Uno studio condotto a Treviso, riferisce il direttore dell’Azienda sanitaria, Francesco Benazzi, mostra che il virus fa quasi sempre da detonatore di situazioni di salute compromessa. Nessuno è immune, per intenderci, ma la maggior parte delle persone mancate per Covid-19 ha alle spalle, a seconda dei casi, una condizione di sofferenza per diabete, obesità, ipertensione, cardiopatie, asma, cancro. Parliamo di persone con cronicità che avrebbero tirato avanti per anni, poi entra il virus e cambia le carte in tavola.

Più articolata l’analisi di Massimo Andreoni, direttore scientifico Simit, la Società italiana malattie infettive: "Risulta difficile capire perché il tasso di letalità in Italia sia così elevato rispetto ad altri Paesi nel mondo. Premesso che le strategie terapeutiche utilizzate siano le stesse – afferma il noto docente dell’Università di Roma Tor Vergata – tre potrebbero essere i fattori che incidono. Primo: in Italia c’è una longevità molto avanzata. Secondo: tanti pazienti deboli ricevono cure anche in uno stato avanzato di malattia, questo permette loro di sopravvivere, ma in altri Paesi avrebbero difficoltà. Terzo fattore, infine, potrebbe dipendere dal fatto che i pazienti in Italia arrivano troppo tardi al ricovero in ambito ospedaliero".

Marco Tinelli, infettivologo dell’Auxologico di Milano, ritiene che a pesare sulle statistiche italiane siano proprio i decessi riferiti a pazienti sopra i 75 anni con tanti acciacchi e patologie concomitanti. "Inoltre la medicina del territorio è stata abbandonata - aggiunge Tinelli - mai integrata con il resto del sistema sanitario. Questa situazione rende più difficile diagnosi, monitoraggio e cura precoce a domicilio dei contagiati, spesso lasciati senza supporto".

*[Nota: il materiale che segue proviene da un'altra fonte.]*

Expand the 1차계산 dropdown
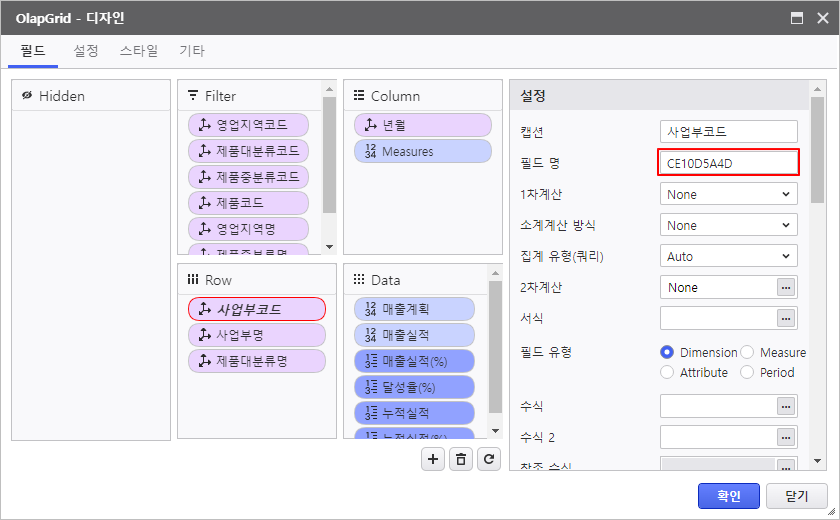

Tirato in ballo a proposito del ruolo dei medici di famiglia, Claudio Cricelli, presidente Simg (Società italiana di medicina generale) dice che i decessi sono il risultato di una malattia dal decorso lungo, diverso da caso a caso per età e genere. "Rispetto alla Fase 1 abbiamo un numero di decessi apparentemente molto alto, ma in realtà inferiore in percentuale rispetto al numero dei casi totali. Basti pensare che dalla terza settimana di settembre abbiamo avuto picchi fino a 4mila casi giornalieri a fronte delle poche migliaia di marzo-aprile. Il tasso di letalità di Covid-19 è quindi fortemente diminuito grazie all’aumento dei positivi asintomatici al radicale miglioramento dei criteri di diagnosi e tempestività delle cure". Quindi le statistiche raccontano un passato doloroso, ma il peggio ormai l’abbiamo lasciato alle nostre spalle.